The research focus of the team at the Ruhr University Bochum is on algorithms of mixed precision, focusing on the solution of time-dependent hyperbolic systems with implicit time stepping methods. The research program aims to make these methods more efficient by adddressing the two main bottlenecks of current large-scale parallel computers. On the one hand, the strong scaling limit is influenced by the communication frequency, which is addressed by the development of robust preconditioners for implicit time stepping. On the other hand, many algorithms are limited by memory bandwidth, a limit that can be relaxed by reducing the precision of stored data and hence data transfer. The research project aims to devise mathematically supported algorithms that do not affect the overall efficiency, yet improve the throughput.


See here for details on how to apply


Project PI: Prof. Dr. Katharina Kormann

Project UA

The research project at the University of Augsburg aims to develop high-performance abstractions for matrix-free finite-element algorithms. The core algorithm is the operator evaluation, which computes the underlying finite-element integrals on the fly. While this might increase the operation counts over classical matrix-based finite element solvers, it drastically reduces the memory transfer, and hence provides speed-ups on modern hardware with high arithmetic capabilities relative to available memory bandwidth.
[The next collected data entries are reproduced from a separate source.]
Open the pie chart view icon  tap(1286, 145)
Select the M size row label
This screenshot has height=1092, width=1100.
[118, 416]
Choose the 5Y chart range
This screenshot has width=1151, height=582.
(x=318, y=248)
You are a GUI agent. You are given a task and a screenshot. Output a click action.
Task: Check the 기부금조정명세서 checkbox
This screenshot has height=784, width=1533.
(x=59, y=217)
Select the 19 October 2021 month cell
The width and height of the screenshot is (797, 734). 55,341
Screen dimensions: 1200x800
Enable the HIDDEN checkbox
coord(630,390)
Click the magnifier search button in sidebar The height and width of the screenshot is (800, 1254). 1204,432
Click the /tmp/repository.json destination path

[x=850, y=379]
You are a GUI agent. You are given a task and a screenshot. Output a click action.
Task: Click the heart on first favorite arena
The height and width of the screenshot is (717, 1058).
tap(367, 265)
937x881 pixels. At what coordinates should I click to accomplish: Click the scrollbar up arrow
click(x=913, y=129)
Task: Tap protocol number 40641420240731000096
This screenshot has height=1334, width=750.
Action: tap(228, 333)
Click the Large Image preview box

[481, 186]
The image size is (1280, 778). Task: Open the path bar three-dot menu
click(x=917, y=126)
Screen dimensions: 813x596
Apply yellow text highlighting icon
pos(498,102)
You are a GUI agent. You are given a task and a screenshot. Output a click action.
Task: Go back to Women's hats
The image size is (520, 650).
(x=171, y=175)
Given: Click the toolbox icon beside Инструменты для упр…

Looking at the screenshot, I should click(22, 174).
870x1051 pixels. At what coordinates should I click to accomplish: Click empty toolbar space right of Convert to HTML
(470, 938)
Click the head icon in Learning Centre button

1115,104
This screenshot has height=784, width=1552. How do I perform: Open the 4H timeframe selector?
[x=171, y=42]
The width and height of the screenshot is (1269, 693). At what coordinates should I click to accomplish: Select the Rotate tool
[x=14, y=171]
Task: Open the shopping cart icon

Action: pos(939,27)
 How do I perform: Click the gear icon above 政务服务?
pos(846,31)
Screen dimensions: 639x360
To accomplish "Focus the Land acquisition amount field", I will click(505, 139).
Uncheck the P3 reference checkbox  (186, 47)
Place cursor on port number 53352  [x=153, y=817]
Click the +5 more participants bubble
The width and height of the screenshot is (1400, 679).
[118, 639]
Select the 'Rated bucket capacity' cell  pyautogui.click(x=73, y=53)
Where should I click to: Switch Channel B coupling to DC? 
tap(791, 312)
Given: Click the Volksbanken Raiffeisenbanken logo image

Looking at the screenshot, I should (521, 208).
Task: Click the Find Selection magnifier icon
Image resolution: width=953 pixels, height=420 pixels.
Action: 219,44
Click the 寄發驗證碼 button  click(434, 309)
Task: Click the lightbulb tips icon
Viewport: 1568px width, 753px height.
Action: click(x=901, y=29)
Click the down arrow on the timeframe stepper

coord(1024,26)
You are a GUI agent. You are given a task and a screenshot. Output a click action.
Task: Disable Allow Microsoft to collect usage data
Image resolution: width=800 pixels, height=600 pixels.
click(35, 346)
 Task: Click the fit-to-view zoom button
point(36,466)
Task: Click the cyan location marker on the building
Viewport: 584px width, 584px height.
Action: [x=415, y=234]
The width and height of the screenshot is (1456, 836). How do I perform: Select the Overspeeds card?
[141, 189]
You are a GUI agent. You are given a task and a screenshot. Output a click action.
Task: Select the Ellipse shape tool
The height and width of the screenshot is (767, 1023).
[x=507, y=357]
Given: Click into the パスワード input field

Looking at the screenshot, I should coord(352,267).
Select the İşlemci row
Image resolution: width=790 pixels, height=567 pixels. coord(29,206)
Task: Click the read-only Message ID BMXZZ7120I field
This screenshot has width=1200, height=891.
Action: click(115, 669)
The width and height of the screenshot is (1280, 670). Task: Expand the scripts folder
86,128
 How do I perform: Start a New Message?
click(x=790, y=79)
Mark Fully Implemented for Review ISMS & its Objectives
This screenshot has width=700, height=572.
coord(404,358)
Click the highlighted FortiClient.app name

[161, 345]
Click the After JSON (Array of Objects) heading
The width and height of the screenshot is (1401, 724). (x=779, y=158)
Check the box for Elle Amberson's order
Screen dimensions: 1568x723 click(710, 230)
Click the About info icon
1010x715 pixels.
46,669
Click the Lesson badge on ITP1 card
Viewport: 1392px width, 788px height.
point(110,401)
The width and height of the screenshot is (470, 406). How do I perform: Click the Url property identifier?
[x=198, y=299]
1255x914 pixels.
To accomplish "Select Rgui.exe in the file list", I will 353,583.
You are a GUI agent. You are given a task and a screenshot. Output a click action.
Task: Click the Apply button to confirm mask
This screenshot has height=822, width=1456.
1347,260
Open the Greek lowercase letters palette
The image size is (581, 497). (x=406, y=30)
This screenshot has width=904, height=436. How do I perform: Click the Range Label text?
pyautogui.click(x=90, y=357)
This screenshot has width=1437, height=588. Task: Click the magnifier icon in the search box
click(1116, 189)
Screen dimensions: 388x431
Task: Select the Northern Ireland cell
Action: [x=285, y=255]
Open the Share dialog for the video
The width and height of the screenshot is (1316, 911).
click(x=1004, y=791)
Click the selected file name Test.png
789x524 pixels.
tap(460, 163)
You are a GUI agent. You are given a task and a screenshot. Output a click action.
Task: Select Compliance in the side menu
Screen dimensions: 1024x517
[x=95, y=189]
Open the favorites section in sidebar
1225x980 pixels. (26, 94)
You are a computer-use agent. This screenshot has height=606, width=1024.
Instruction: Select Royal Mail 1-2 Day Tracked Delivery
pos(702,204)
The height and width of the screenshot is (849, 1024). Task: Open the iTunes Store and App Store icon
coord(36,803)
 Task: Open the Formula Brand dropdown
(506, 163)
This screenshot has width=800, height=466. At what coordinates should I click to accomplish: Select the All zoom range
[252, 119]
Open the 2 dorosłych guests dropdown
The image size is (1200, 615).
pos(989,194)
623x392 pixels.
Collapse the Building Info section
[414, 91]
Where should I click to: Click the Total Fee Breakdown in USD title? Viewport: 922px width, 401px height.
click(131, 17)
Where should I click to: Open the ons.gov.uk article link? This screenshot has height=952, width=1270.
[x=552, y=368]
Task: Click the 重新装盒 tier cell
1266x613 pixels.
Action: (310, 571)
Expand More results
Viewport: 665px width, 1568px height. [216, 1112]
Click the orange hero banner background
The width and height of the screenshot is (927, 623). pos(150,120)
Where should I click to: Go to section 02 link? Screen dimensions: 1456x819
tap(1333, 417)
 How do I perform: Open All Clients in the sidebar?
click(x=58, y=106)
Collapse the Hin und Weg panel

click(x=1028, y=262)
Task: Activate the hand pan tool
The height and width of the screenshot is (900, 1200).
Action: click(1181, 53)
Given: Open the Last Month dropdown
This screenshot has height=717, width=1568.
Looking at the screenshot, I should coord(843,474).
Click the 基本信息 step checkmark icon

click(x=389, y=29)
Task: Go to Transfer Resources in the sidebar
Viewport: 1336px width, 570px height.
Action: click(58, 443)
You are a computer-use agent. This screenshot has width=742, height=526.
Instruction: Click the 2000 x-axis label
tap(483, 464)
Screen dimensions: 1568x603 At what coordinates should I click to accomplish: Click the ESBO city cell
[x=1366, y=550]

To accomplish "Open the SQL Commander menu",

In this research project, the algorithms are extended to meshes with mixed element types and non-conforming elements of the full de-Rham complex, optimized implementations for GPUs and CPUs with SIMD vectorizations will be developed and integrated into optimized iterative solvers, including multigrid solvers and preconditioners of Schwarz type with batched solvers, developed in collaboration with the partners at RUB and KIT. The software will be contributed as general-purpose facilities to the deal.II library and based on abstractions that are developed together with the team TUM-CS.


Apply via e-mail to Prof. Dr. Martin Kronbichler, see the official announcement for the position (in German) here


Project PI: Prof. Dr. Martin Kronbichler

Project TUM-CS

The research project at the Department of Computer Engineering at Technical University of Munich works on performance evaluation and development of novel parallel programming abstractions for the high-order finite element algorithms developed in the other groups. These abstractions target a variety of exascale computer architectures, covering both throughput-oriented architectures (GPUs) as well as latency-sensitive parts in algorithms that are (on today's systems) better addressed by CPU hardware.


Project PI: Prof. Dr. rer. nat. Martin Schulz